The evolution of SP resistance in Asia has been shown to be ordered [12]. It appears to start with two initial mutations in pfdhfr (108N and then 59R), followed by two in pfdhps 437G and then either 540E or 581G. A third mutation then accumulates in each of pfdhfr and pfdhps [12]. In Ujjain, pfdhfr 50R appears to be developing in P. falciparum that already have pfdhfr 108N59R and pfdhps 436F concurrently with development of the pfdhfr (108N and then 59R) pfdhps 436F437G haplotype at our site. The numbers are small and no conclusions should be made. However, the pfdhps 436F allele has been shown to modulate sulfadoxine susceptibility [30] and was not detected in the study assessing the ordered evolution of SP resistance causing SNPs [12]. Its potential effect in the ordered accumulation of SNPs may thus be significant thought this has not been shown.

The 100% frequency of pfcrt 76T is significantly higher compared to the 96% (80/84) frequency prior to introduction of ASP (fishers exact p = 0.04). Similarly, though not significantly the pfmdr1 86Y frequency increased from 16% (13/83) prior to ASP introduction to 28% in the current study. This clearly indicates that chloroquine is not a viable treatment option. The pfcrt 76T and pfmdr1 86Y alleles are linked to lower lumefantrine IC 50 values suggesting that artemether–lumefantrine is a good second-line treatment in the case of ASP failure.
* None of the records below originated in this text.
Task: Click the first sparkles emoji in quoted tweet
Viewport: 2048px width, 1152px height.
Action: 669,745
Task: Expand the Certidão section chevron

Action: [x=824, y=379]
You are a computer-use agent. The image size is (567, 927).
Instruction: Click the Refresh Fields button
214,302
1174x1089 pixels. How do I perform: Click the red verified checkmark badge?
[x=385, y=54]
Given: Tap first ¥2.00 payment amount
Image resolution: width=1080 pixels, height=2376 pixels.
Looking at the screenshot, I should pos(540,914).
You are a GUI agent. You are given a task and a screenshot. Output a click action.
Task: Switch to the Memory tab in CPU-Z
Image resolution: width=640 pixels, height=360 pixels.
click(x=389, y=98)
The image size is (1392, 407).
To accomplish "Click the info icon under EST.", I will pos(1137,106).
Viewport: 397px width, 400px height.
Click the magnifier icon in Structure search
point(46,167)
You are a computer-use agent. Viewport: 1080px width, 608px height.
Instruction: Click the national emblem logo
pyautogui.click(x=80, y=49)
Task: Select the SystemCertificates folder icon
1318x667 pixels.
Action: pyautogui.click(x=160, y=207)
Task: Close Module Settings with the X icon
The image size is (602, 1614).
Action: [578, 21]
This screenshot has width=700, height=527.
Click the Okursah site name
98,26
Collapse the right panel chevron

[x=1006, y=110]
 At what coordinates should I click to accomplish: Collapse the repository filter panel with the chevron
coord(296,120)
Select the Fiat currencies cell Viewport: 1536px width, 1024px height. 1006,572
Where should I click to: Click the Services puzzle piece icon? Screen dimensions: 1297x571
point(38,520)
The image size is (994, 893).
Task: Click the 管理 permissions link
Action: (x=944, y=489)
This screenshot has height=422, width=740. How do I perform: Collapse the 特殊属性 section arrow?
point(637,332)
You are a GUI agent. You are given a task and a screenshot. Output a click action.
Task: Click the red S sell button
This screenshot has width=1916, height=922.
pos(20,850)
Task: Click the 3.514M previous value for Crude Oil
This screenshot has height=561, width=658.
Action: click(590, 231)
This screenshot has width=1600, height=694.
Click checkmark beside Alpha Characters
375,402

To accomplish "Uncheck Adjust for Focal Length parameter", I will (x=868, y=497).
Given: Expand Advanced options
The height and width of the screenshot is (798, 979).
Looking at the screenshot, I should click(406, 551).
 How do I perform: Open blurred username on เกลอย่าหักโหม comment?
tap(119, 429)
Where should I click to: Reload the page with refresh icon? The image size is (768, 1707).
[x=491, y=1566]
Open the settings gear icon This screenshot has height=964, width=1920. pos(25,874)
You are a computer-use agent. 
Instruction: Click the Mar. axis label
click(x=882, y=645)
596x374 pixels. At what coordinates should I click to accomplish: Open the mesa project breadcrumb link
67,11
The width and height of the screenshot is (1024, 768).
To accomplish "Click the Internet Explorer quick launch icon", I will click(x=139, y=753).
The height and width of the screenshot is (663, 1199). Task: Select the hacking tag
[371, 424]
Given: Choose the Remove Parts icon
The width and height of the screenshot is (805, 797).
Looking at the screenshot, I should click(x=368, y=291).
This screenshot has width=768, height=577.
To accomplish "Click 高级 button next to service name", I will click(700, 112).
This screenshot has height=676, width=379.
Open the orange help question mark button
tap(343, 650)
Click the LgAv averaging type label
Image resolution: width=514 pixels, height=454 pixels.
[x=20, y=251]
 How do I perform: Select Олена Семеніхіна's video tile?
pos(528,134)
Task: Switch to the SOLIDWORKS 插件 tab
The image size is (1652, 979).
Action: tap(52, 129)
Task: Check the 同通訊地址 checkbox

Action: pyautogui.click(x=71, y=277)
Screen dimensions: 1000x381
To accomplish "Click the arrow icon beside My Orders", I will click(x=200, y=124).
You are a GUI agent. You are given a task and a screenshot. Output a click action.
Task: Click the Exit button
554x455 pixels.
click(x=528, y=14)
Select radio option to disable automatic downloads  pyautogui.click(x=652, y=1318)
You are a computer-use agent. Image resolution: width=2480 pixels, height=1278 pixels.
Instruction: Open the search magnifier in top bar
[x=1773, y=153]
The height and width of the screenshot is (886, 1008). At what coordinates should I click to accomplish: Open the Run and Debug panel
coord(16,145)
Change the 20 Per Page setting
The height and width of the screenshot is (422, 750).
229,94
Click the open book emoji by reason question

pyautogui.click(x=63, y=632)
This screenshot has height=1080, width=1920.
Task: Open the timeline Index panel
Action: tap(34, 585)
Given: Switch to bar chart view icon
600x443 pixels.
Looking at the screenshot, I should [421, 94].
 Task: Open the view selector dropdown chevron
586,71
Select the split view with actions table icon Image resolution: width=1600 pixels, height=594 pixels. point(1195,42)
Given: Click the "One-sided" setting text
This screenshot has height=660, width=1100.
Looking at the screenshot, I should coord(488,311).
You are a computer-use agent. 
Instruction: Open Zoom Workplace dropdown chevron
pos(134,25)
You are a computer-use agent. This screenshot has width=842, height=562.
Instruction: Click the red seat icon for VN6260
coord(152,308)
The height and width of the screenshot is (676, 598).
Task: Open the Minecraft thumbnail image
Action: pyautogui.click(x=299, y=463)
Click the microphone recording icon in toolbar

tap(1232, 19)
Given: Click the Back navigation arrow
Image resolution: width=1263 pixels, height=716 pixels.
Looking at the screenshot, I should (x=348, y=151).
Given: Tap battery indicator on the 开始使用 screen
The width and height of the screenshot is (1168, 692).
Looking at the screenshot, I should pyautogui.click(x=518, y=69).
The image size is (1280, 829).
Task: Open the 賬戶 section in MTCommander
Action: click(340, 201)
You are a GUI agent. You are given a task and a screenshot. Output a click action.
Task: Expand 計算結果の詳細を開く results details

Finally, the poor PCR outcome in DNA extracted from RDTs is in line with other studies indicating the difficulty of extracting sufficient DNA [36]. Optimally blood for this type of survey should, therefore, be collected by other means so as not to introduce potential bias such as not being able to analyse samples with low parasite density.

Conclusions

No k13 SNPs were found and the frequency of SNPs associated with SP treatment failure was virtually unchanged 3–4 years after compared to before the introduction of ASP in Ujjain, Madhya Pradesh, Central India. However, a single quadruple mutation was found and a novel pfdhfr triple mutation was found in 5% of samples. The results support the continued use of ASP at the study site but indicate that continuous monitoring is necessary.